Monday, 22 August 2016

And we're off...

My young dog Moog had his first experience in the agility competition ring this weekend - wow! I'd forgotten how exciting it is to take a new dog around the course. He was great, hopefully this video clip works.

I tend to focus on foundation work until my youngsters are 18 months old at least. Moog needed all of this time and more. He has strong herding instincts due to his breed lines which has meant I needed to adjust my speed, timing and commands so we work together. I think we're going to have great fun together. I love his attitude, work ethic and speed.

For a an experiment I entered Devo in the Lower Height Option (LHO) at the same competition; that was interesting. Obviously he was a lot quicker, you don't need to be rocket scientist to work out lower height means more speed and his jump action was different. I wouldn't say better or even cleaner, just different; probably more of a hurdle than a jump.

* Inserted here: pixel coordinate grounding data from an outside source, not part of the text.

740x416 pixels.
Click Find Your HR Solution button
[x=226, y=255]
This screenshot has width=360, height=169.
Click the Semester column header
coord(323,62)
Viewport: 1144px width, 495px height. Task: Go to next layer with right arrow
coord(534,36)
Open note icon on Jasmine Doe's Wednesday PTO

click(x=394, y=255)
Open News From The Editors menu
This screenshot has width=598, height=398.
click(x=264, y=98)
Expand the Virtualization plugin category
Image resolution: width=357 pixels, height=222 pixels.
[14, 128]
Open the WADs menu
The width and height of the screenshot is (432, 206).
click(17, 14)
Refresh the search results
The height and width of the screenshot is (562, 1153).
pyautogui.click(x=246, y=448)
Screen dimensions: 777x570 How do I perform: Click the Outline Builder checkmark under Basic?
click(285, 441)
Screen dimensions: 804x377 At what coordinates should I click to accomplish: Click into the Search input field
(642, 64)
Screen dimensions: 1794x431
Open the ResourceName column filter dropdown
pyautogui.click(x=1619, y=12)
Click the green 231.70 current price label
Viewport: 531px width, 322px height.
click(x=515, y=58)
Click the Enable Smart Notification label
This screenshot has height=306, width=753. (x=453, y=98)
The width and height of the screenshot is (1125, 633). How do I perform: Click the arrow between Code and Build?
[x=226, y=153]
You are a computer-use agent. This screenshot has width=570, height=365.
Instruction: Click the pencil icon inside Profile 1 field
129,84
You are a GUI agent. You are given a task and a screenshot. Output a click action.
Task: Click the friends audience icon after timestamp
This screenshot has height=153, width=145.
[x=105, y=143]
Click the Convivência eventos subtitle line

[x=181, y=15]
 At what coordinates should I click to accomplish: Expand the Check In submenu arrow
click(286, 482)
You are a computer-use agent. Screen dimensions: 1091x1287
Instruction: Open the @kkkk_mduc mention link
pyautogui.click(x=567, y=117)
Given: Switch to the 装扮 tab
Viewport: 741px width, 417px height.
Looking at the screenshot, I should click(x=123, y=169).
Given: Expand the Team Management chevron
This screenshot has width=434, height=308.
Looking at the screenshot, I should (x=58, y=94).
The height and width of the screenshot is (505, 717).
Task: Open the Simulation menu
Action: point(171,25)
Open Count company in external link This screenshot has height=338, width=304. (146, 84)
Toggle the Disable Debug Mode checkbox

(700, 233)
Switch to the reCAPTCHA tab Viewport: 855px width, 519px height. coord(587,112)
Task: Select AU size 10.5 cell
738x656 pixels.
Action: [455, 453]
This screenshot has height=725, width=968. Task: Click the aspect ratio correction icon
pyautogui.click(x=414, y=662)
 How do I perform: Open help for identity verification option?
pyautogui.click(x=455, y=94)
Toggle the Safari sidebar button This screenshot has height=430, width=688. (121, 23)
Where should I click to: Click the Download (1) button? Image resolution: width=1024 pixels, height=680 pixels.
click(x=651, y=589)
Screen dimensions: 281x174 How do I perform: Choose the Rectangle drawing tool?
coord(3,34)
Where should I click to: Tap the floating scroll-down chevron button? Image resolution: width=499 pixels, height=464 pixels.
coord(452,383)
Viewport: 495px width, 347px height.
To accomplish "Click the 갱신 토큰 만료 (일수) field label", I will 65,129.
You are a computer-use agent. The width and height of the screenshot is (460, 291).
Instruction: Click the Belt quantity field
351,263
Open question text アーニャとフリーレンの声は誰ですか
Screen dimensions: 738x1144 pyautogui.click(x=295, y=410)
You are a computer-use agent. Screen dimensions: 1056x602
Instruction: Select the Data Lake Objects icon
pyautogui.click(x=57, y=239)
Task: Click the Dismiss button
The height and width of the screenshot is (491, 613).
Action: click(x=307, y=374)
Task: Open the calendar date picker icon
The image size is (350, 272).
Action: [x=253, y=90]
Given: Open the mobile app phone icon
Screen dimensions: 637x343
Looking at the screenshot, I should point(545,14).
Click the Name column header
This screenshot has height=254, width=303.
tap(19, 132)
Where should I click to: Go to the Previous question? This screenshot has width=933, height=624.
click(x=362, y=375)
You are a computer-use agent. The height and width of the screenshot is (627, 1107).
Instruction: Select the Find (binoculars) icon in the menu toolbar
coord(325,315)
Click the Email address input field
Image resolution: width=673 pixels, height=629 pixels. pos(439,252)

The courses were quite straightforward, not particularly testing, although enough to give me a feel for the difference this height makes to overall handling. Would I enter another LHO with Devo? Probably not as I would want to continue competition in qualification classes.

I did notice older dogs entered in this class, I wondered if they had stopped competing at full-height and are now back running in the lower height...

Watching the Olympics and reading about how these Olympians prepare and dedicate so much in their quest for medals got me thinking about the level of commitment and work our top agility athletes prepare for their international competitions. There is certainly a lot to take from Team GB's fabulous performance in Rio and how their success will filter down to other sports.

Quite a few people have asked me why agility isn't a sport and if it'll ever be at the Olympics.

I wouldn't suggest I'm a world authority on what is/isn't a sport, however through Agility1st and working on Coaching programmes, it's clear that to be recognised as a sport in the UK there are number of criteria agility needs to have in place such as: programmes have to be available for all age groups; certain policies have to be in place about data protection and training children; structured development and training programmes need to be established, common rules and governing bodies etc. and the one big one... it's the performance of the person that counts, not the dog. All of our awards are based on the dogs performance. 

Agility1st is working in this area and will gradually address these topics through the various programmes offered to instructors. Meanwhile dog agility as a sport appears to be moving on in other countries while we're hung up on the minutiae...


Pup said...

Interesting comments about Agility as a sport. I would question whether there is much difference between controlling a horse round a set of obstacles and controlling a dog. Certainly the rider/handler has to perform perfectly to achieve a win, but the horse/dog has also to contribute and be trained, and prepared physically nd mentally for the sport.
In Equestrian sports the horse and person are BOTH marked. The horse will be faulted for knocked poles, and refusals, as the dog is in agility. The horses paces and way of going are marked in dressage.
The only real difference is that the person is on top of the horse and beside the dog.

Mark Laker said...

You make a valid point and a common observation about likening equestrian sports to agility.

As you point out the horse and the rider are both marked. In agility the handler can accumulate faults for touching the dog or equipment too. However, the final rosette/award/CC has the dogs name on it, not the handlers and this is one of the things that's stopping agility being recognised as sport in the UK.

Thanks for your comment.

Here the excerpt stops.